So slogans and formulaic franchised programmes are simply efforts to look for quick fixes and pragmatic results. They avoid the hard work required that entails deep critical reflection on:
- Biblical principles and theology of missions.
- The critical discernment of culture.
- That the drift toward DIY and other options represents the “unpaid bills of the church” (i.e. we are part of the problem rather than being the solution).
It is no solution to avoid facing the dire realities around us. Raw integrity demands that Christians move from the waves of fads, and become grounded in the kingdom teachings of Jesus and the whole counsel of God. Is the Jesus you have as the object of your faith, truly Jesus of Nazareth? Or is it a romanticised and decontextualised Jesus who suits your lifestyle? Maybe there is a profound need for us to “discard” the images of Jesus we take at face value.
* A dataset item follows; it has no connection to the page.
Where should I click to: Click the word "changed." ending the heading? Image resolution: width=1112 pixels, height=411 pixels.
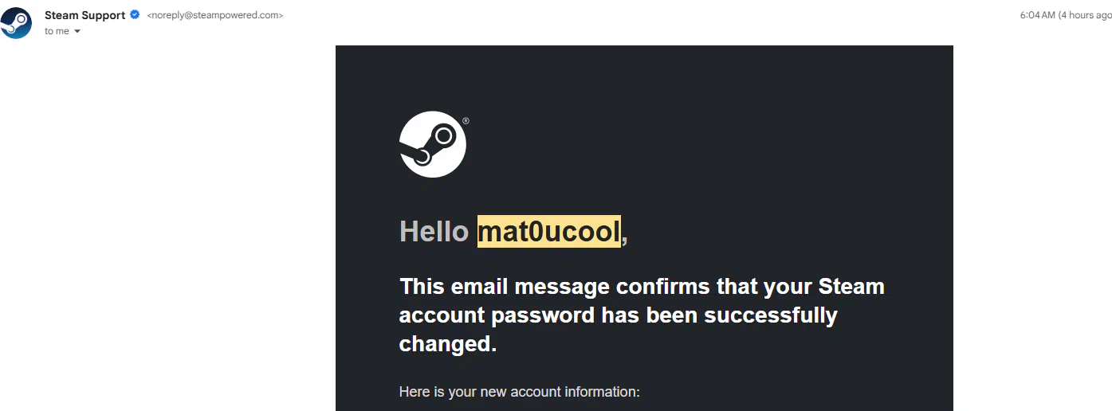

Maybe we need to allow Jesus to speak for himself and be rediscovered, as the one who blows away all our pretensions, and brings into our lives a hermeneutic of suspicion that challenges the comfy values and attitudes we cherish; who challenges us to discard our idols; who calls us to dismantle our power games of control; and who invites us to be utterly transparent in the presence of the triune Creator.
Philip Johnson is the author of several books including “Jesus and the gods of the New Age” (with Ross Clifford) and a contributor to “Encountering New Religious Movements”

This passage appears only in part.